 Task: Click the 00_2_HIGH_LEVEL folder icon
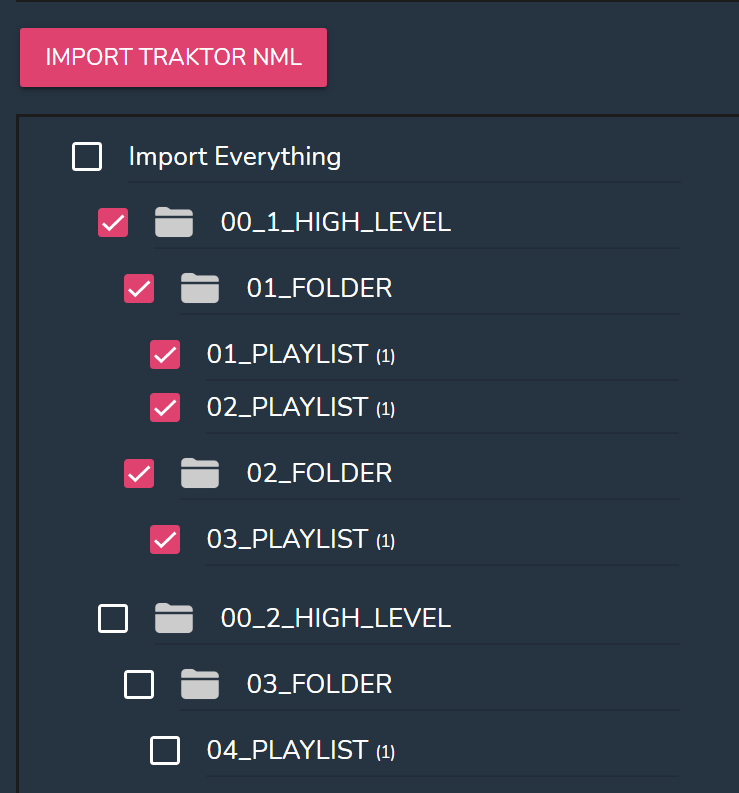point(174,619)
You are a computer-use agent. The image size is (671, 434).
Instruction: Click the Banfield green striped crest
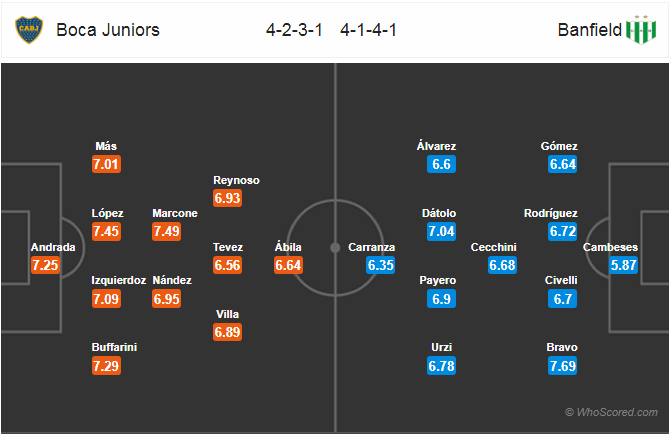coord(641,30)
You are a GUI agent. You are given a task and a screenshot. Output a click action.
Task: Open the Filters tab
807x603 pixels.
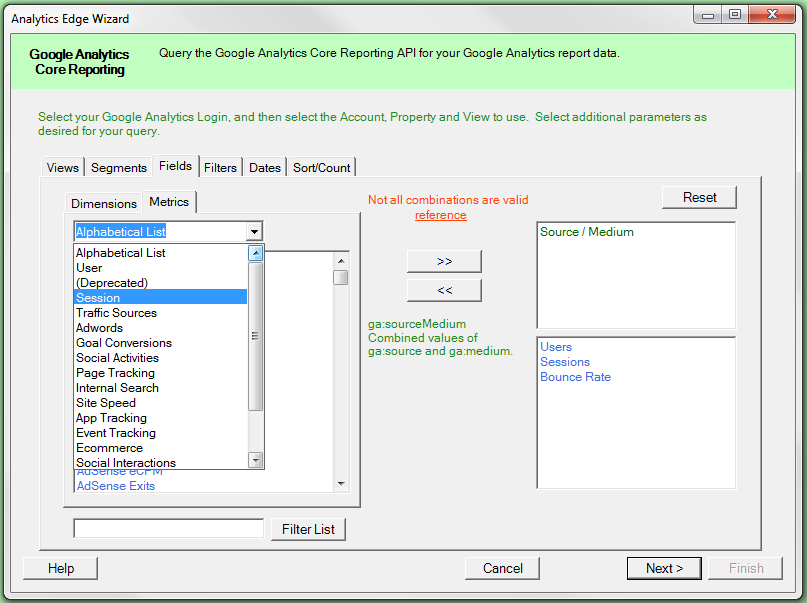point(220,168)
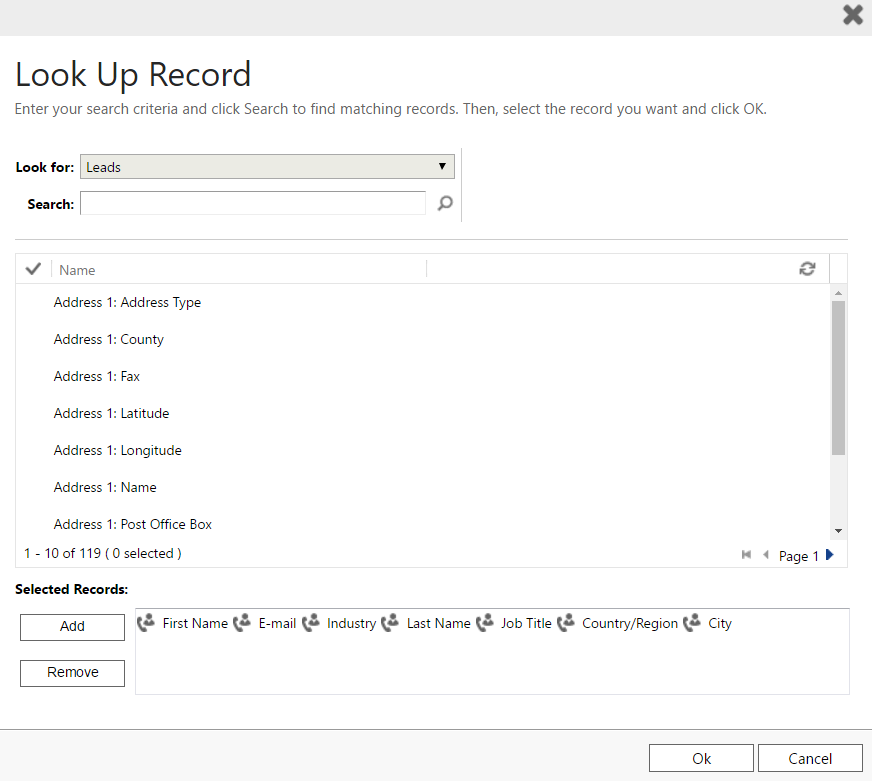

+-------+

When you transcribe the lines above, keep every word exact but leave the pictures behind.

 Task: Click the 00_2_HIGH_LEVEL folder icon
point(174,619)
You are a computer-use agent. The image size is (671, 434).
Instruction: Click the Banfield green striped crest
coord(641,30)
You are a GUI agent. You are given a task and a screenshot. Output a click action.
Task: Open the Filters tab
807x603 pixels.
point(220,168)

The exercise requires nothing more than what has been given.